## ABOUT THIS EXERCISE
Return all the entries exactly, keeping pictures out.

======== DATA TO EXAMINE ========

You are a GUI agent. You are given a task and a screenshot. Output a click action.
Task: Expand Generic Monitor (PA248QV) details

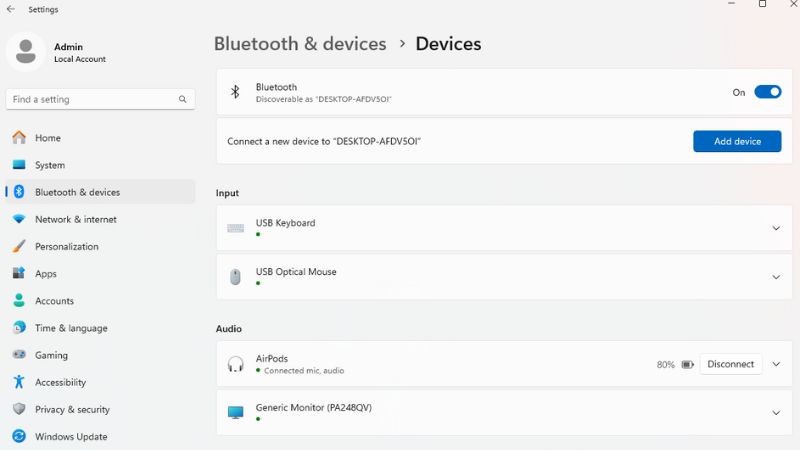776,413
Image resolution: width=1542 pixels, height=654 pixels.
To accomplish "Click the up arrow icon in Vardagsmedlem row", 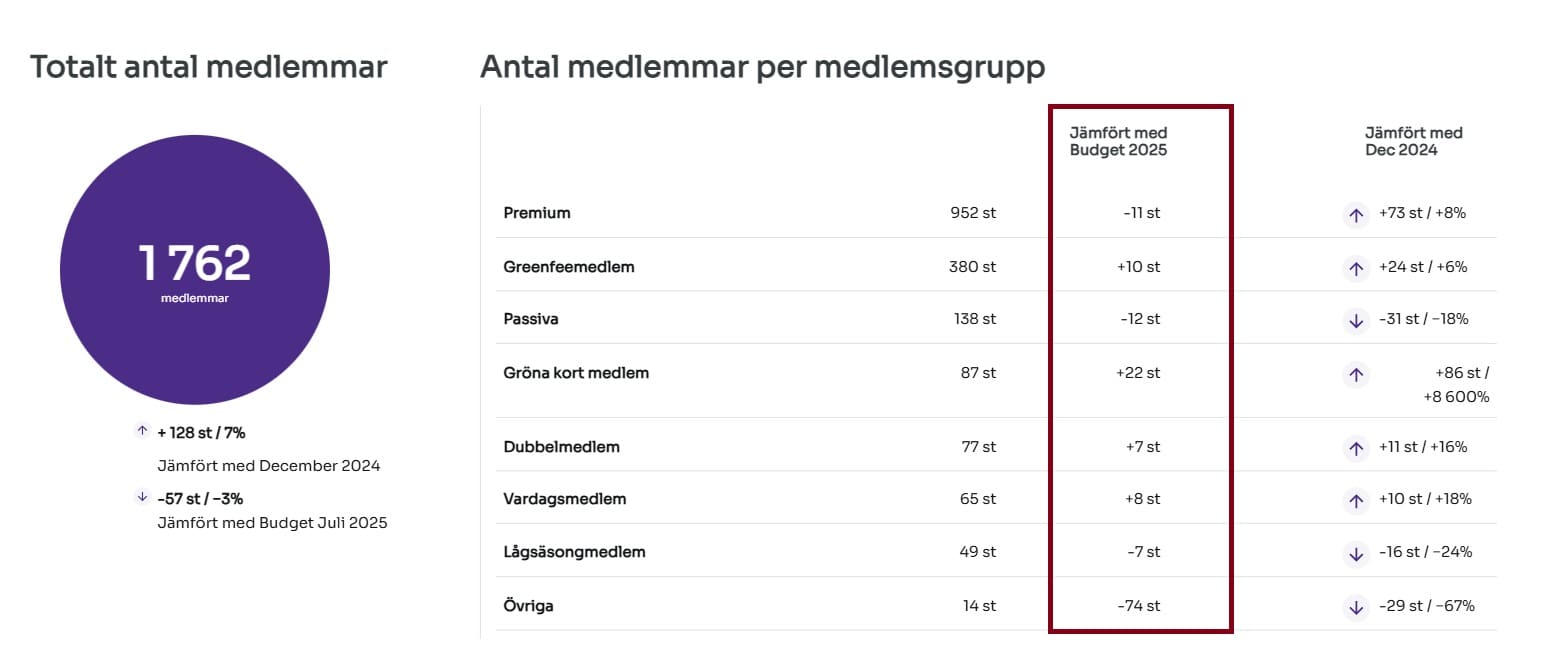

========

## REPLY TO THE TASK
You are a GUI agent. You are given a task and a screenshot. Output a click action.
Task: Expand Generic Monitor (PA248QV) details

776,413
Image resolution: width=1542 pixels, height=654 pixels.
To accomplish "Click the up arrow icon in Vardagsmedlem row", 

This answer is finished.